Devils Lake is located just north of the Spirit Lake Reservation and many patients from the reservation receive care in Devils Lake. This fit what Martin Arndt was looking for. During her ROME experience at UND, the physicians in Devils Lake helped her understand the full spectrum of what family medicine physicians can do in a rural setting. “I had more hands-on experience from ROME than my main campus classmates. I was better prepared for residency and had more confidence to perform procedures,” she said.

 

…to RuralMed

Another program available through UND designed to encourage and entice a rural North Dakota practice location is the RuralMed program, a state-funded tuition forgiveness program offered to SMHS grads in return for five years of practice in a rural North Dakota community.

In addition to participating in ROME, Dr. Stephanie Foughty was the first-ever participant in the RuralMed program. She committed to the program in her second year of medical school, even before her ROME experience, because she knew a rural medicine practice was in her future.

The decision to select Devils Lake as her rural practice location was an easy one, said Foughty.

“Rural medicine can be really challenging, and I had the opportunity to see how the group in Devils Lake handled these complex situations during ROME,” she said. “The physician group works so well together and really has each other’s backs. That has remained true during my time practicing in Devils Lake.”

Like Foughty, Elise Dick is also a RuralMed participant.

“I had a brief identity crisis in my first year,” Dick said. “I signed up for RuralMed but withdrew that same year because I thought it might limit my practice choices.”

But Dick re-applied for the program in her fourth-year because she learned (through her ROME participation in Devils Lake) that by choosing family medicine, her practice choices wouldn’t be limited at all. Before ROME and Rural Med, however, Dick’s first encounter with Devils Lake was during her four-week externship through a now-discontinued program called the Don Breen Program, which she completed after her first year of medical school.

“I came to Devils Lake multiple times as a medical student and as a resident. The joke was that each time I stayed a little longer,” smiled Dick.

Joining the team soon is Ashlyn Kamrath, who is currently finishing her surgical obstetrics fellowship in Grand Forks and will start practice in Devils Lake this summer. Kamrath is a 2020 SMHS graduate who completed ROME in Devils Lake during her third year of medical school. Hailing from nearby Lakota, N.D., Kamrath was drawn to Devils Lake for proximity to family, as well as the impressive training she received.

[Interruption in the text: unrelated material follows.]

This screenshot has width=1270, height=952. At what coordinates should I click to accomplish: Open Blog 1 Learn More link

“Honestly, Devils Lake chose me as much as I chose it,” she said. “I felt like I was accepted as a member of its medical team and was able to make a difference as a student.”

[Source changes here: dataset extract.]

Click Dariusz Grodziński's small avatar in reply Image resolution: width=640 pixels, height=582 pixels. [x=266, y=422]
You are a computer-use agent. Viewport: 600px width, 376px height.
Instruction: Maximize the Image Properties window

In addition to ROME, Kamrath made rural health a focus during her medical school career by leading the Rural Health Interest Group (RHIG). RHIG is a student-led constituency group of the National Rural Health Association. RHIG worked to bring rural-related content to health profession students on campus.

 

Not looking back

Going forward, these five providers are all doing their part to offer the same great training opportunities that they received, including teaching ROME students. And all five agreed that they would advise any medical student considering ROME to go for it.

“The chance to experience being part of a care team in a small community is something you may never get to experience in any other aspect of your medical training,” Foughty said.

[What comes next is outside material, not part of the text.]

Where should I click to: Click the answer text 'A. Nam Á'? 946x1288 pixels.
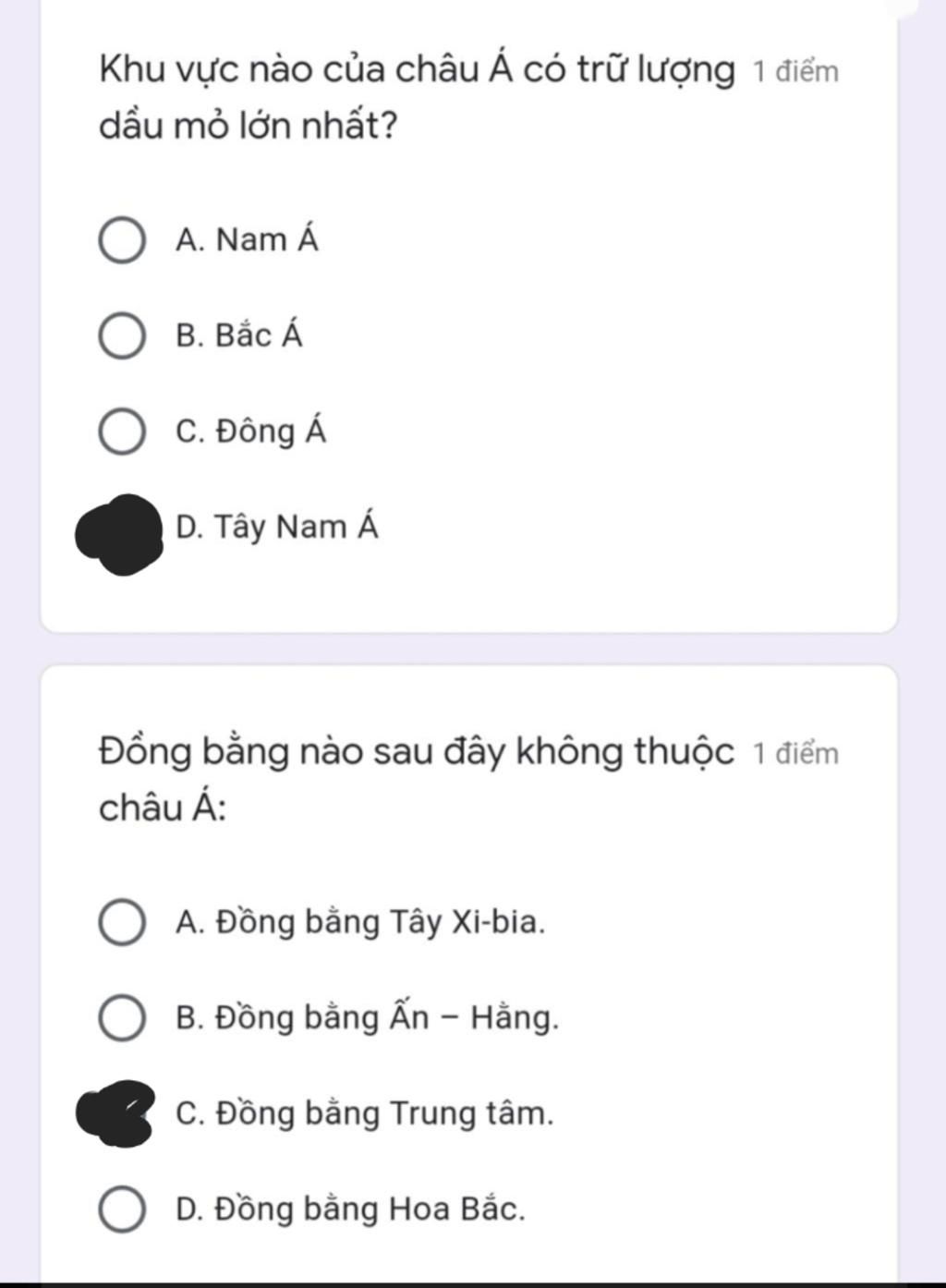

“After completion of ROME, you realize that your confidence in identifying diseases, treatment, and even how to do procedures has grown significantly,” Dick added.

Kamrath, who is looking forward to donning her white coat in the clinic room, looks back on ROME as one of the best things UND has to offer.

“I feel that the ROME experience is one of the best opportunities for clinical medicine training available to students,” she said.

While it may seem like Devils Lake is flush with physicians, they are continuing to keep their foot on the gas when it comes to accepting opportunities to showcase their location through training options.

“Recruiting physicians anywhere, but especially in rural areas, will continue to be a challenge,” Foughty concluded, “which is why programs like ROME are so important.”